#### [Questions on the material]
1: In the Cities for Life article, list the changes that the program's local partners help diabetics make to stay on track with their treatment plan.
2: Answer these questions from the Cities for Life article, one per line:
(a) For how many combined hours in a year may people with type 2 diabetes interact with their doctor?
(b) Where can a diabetic go to find local health assistance?
(c) Which university has Dr. Andrea Cherrington helped connect the program with?
3: Extend the Cities for Life article by writing what comes after its last paragraph.

#### [Provided passage]
§

Cities for Life Established in Birmingham

When it comes to efficient treatment of diabetes, there can be a divide between the doctor’s office and the patient’s everyday life. This presents a significant barrier that must be overcome when it comes to diabetes care. People with type 2 diabetes may only interact with their doctor for a combined six hours of the course of a year. If you live in a urban neighborhood, then it can be difficult resist food temptations and get the exercise that you need.

This gap between everyday life and the doctor’s office has inspired a new “small-town approach” to diabetes care dubbed Cities for Life. The program, which was pioneered here in Birmingham, recruits partners from the local area to help diabetics stay on track when it comes to their diabetes treatment plan. This can include making difficult changes to their diet, getting more exercise, and monitoring stress levels. If you are a diabetic, then you can go to My Diabetes Connect to find local health assistance.

Cities for Life Launched in Birmingham Last Year

“As a clinician, I’m seeing somebody and maybe looking at their glucose levels or giving them a prescription, and then they meet with a nutritionist who tells them basics about what they can do, but it’s up to them to go back to where they live or work and implement that,” states Dr. Andrea Cherrington, a practicing physician and established diabetes researcher who has helped connect Cities of Life with the University of Alabama-Birmingham (UAB). “This is a way to touch base with all the resources there that can help you do that.”

§

#### [Supplied material]

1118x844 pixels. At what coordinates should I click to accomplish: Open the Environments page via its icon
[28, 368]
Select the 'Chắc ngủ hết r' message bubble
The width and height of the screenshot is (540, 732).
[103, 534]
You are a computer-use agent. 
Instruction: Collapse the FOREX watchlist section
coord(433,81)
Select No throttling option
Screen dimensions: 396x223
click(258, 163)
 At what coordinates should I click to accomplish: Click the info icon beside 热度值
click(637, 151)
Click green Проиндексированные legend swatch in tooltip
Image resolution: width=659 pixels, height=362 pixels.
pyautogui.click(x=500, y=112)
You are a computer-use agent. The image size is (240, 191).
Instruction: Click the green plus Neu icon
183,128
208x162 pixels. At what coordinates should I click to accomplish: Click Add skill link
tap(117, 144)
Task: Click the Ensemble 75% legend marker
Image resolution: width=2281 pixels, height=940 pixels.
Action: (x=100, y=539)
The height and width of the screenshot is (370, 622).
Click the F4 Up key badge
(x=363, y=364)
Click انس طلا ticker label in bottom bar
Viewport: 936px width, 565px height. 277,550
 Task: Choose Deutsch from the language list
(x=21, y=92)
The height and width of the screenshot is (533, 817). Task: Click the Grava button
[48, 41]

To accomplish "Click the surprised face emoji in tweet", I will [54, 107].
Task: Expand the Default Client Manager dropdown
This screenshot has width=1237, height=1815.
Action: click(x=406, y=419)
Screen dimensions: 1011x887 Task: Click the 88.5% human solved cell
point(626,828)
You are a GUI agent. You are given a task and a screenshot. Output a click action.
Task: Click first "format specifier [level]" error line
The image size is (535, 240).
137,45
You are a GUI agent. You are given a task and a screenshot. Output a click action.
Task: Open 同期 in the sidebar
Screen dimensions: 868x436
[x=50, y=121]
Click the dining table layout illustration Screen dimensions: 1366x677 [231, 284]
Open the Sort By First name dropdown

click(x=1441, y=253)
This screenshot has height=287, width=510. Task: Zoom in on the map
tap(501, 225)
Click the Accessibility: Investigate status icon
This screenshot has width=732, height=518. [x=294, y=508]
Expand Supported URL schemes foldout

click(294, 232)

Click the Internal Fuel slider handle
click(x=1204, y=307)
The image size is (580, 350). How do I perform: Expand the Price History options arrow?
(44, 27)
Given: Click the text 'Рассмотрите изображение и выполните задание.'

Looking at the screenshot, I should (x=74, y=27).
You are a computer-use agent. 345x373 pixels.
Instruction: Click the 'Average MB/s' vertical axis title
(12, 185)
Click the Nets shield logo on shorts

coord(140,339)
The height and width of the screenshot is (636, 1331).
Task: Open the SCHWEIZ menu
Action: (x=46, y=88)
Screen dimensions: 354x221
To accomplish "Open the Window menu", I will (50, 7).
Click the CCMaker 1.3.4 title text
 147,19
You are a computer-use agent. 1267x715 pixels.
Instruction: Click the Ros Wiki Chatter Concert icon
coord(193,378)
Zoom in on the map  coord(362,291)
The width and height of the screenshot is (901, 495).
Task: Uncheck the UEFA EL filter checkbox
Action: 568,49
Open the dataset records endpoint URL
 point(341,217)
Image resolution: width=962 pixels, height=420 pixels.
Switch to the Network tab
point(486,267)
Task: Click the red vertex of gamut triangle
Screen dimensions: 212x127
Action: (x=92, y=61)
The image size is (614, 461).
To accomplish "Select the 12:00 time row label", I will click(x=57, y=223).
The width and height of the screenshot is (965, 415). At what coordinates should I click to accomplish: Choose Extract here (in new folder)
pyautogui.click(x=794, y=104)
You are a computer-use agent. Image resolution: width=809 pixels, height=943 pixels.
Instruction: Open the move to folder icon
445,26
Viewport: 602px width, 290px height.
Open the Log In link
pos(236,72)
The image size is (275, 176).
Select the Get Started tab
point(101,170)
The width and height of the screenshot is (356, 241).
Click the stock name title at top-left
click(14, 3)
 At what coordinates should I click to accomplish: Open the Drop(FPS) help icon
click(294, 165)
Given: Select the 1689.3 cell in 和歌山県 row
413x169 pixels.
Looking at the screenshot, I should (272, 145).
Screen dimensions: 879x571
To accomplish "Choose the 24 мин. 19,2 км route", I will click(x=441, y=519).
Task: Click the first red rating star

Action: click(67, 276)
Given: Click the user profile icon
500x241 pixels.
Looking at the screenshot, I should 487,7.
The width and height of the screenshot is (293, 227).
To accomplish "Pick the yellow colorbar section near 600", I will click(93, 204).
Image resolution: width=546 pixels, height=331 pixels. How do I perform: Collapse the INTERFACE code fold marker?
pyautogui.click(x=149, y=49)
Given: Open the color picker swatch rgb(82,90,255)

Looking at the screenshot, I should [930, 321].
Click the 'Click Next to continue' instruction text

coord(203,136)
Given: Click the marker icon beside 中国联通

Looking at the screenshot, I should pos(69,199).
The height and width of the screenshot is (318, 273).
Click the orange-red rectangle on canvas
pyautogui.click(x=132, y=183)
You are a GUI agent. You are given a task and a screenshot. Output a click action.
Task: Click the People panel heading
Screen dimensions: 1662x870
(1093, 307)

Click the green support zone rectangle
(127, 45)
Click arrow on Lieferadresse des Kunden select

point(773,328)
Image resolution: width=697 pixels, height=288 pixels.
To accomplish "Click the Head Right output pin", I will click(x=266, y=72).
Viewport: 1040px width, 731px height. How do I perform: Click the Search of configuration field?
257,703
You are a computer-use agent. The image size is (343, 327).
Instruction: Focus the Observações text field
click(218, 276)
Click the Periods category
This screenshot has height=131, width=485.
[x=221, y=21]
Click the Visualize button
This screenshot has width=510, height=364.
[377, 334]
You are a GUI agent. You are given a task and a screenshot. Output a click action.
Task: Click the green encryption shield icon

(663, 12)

§

#### [Exercise answers]
1:
- Making difficult changes to their diet
- Getting more exercise
- Monitoring stress levels

2:
(a) Six hours
(b) My Diabetes Connect
(c) The University of Alabama-Birmingham (UAB)

3:
Cities for Life was launched last year as a partnership between the American Academy of Family Physicians Foundation, UAB, and Sanofi US. Birmingham made for the ideal testing spot for two essential reasons. For one thing, the city is not large enough to prevent the cultivation of a community element. Secondly, this city is located right in the middle of the so-called “diabetes belt” that resides in the southeastern United States.

Getting More Personalized Diabetes Care

The My Diabetes Connect website has been popularized by a number of health activities and services for diabetics that have been promoted by local organizations. Patients can sign up for a wide variety of things ranging from local Zumba lessons to a health lecture at their own church. Dr. Cherrington recommends this site as a valuable resource for clinicians as well, since it can allow them to provide much more personalized care than a simple prescription can.

This site can also provide aid for family members who may be concerned about the health of their loved ones. A few surveys, which were conducted at the start of the program, have revealed that, while patients had access to social support systems for diabetes management, they were not given the right motivation. With that in mind, improved community outreach can provide a significant level of support for the families in addition to the patient.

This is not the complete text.